[Stored data]

════════

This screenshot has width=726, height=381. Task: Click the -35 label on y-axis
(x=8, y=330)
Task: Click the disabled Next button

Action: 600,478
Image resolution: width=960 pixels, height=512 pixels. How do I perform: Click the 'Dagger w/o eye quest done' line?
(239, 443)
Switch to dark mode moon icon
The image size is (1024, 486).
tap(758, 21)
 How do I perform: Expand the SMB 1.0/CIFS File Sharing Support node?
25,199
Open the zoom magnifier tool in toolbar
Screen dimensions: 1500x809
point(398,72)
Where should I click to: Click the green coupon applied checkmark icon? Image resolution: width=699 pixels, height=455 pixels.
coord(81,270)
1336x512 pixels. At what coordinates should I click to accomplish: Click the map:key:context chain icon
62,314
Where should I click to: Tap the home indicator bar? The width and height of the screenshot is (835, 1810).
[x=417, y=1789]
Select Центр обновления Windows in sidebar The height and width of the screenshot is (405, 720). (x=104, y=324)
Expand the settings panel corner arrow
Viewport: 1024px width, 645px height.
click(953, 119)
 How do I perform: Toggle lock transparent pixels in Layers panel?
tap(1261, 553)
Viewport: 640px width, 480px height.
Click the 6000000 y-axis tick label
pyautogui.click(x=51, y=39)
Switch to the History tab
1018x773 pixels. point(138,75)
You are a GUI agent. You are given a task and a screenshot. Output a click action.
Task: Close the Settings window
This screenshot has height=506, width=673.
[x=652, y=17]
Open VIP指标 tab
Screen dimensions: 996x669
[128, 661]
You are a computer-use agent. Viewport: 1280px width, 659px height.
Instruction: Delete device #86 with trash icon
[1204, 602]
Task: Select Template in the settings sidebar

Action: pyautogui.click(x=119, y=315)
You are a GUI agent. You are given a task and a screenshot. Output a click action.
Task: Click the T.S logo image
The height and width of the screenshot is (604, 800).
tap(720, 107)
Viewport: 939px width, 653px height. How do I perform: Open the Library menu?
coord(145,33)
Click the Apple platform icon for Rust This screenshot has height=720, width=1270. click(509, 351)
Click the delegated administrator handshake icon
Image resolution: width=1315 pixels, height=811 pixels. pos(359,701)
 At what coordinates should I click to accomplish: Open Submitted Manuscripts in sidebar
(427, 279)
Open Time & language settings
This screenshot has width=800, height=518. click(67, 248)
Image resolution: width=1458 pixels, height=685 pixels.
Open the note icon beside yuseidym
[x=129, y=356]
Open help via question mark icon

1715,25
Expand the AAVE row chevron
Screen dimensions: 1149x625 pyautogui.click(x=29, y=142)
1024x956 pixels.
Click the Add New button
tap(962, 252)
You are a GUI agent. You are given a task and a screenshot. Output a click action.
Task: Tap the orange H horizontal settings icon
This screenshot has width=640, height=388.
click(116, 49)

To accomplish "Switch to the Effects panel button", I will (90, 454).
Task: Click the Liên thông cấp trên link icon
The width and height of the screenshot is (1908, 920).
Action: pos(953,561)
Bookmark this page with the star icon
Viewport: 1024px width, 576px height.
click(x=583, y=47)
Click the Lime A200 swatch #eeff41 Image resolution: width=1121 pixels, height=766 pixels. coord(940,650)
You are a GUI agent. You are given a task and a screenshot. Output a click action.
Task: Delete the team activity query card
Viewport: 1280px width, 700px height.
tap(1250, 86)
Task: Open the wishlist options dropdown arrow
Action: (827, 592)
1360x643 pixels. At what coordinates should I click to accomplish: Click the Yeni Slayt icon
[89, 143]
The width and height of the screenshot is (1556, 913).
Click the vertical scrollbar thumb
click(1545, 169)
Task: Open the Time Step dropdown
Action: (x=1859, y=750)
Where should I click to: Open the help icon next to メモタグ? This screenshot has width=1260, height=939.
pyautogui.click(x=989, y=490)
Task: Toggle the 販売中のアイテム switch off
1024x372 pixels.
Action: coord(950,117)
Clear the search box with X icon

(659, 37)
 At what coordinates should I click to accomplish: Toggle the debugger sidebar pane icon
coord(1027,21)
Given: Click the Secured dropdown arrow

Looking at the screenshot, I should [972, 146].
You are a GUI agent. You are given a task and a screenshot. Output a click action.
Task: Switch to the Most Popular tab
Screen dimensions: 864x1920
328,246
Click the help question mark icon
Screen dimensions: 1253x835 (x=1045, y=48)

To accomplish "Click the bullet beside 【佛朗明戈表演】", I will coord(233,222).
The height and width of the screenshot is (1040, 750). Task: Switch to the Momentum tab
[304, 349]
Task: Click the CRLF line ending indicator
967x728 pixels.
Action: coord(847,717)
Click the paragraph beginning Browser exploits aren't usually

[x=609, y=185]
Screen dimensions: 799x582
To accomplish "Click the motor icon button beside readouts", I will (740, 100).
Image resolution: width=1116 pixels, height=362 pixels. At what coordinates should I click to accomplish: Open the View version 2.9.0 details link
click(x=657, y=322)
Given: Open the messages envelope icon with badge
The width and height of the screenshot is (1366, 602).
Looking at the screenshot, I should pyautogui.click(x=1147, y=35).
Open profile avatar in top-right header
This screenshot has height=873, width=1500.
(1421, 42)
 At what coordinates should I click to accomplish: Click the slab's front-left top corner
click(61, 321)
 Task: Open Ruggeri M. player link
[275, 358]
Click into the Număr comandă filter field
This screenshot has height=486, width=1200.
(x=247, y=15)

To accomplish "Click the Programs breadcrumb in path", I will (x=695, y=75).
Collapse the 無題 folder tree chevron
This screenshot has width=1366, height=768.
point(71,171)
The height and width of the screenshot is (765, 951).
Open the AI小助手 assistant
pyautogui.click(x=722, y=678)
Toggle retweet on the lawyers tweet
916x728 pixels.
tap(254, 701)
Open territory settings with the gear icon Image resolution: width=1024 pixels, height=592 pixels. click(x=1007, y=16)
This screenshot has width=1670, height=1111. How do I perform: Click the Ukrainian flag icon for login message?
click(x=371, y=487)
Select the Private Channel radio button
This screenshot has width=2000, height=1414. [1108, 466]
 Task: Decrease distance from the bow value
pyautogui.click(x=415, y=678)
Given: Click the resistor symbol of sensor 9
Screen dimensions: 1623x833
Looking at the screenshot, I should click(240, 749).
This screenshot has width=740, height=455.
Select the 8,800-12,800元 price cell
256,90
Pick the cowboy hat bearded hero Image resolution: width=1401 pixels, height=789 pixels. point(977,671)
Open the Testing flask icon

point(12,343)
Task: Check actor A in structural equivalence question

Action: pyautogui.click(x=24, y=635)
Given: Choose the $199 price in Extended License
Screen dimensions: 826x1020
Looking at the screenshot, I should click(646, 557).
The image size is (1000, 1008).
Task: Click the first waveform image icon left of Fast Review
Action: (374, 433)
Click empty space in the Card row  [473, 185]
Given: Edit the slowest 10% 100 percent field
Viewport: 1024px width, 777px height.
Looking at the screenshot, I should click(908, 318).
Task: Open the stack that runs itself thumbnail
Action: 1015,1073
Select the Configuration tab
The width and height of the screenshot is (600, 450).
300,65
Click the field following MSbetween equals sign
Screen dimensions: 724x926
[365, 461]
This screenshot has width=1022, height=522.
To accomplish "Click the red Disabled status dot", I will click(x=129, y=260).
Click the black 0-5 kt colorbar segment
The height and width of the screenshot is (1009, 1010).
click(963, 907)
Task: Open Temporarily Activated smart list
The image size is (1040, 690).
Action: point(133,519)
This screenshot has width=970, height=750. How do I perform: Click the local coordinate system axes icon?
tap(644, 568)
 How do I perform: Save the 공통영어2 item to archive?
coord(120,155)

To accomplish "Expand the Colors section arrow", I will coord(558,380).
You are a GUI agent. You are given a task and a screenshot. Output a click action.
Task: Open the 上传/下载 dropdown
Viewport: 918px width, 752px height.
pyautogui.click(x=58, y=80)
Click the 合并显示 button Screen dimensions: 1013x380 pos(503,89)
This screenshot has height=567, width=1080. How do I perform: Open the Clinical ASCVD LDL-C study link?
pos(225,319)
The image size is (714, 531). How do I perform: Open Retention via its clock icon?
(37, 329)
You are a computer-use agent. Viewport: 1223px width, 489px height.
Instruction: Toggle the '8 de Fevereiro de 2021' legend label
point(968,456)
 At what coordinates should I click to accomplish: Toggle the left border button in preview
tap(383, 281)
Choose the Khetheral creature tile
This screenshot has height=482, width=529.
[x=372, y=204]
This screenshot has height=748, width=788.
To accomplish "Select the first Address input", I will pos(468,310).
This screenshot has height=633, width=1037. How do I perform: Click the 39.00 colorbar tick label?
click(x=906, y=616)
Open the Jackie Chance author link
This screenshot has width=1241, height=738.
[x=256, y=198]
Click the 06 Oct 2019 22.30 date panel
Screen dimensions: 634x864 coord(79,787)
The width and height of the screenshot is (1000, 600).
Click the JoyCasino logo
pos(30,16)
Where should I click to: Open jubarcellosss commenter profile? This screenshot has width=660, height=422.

════════

## Your instructions
Look above for the line with "1336x512 pixels. At" and the line with "Task: Click the T.S logo image". Write out those two lines and all the lines between them, exactly, and no others.

## Task response
1336x512 pixels. At what coordinates should I click to accomplish: Click the map:key:context chain icon
62,314
Where should I click to: Tap the home indicator bar? The width and height of the screenshot is (835, 1810).
[x=417, y=1789]
Select Центр обновления Windows in sidebar The height and width of the screenshot is (405, 720). (x=104, y=324)
Expand the settings panel corner arrow
Viewport: 1024px width, 645px height.
click(953, 119)
 How do I perform: Toggle lock transparent pixels in Layers panel?
tap(1261, 553)
Viewport: 640px width, 480px height.
Click the 6000000 y-axis tick label
pyautogui.click(x=51, y=39)
Switch to the History tab
1018x773 pixels. point(138,75)
You are a GUI agent. You are given a task and a screenshot. Output a click action.
Task: Close the Settings window
This screenshot has height=506, width=673.
[x=652, y=17]
Open VIP指标 tab
Screen dimensions: 996x669
[128, 661]
You are a computer-use agent. Viewport: 1280px width, 659px height.
Instruction: Delete device #86 with trash icon
[1204, 602]
Task: Select Template in the settings sidebar

Action: pyautogui.click(x=119, y=315)
You are a GUI agent. You are given a task and a screenshot. Output a click action.
Task: Click the T.S logo image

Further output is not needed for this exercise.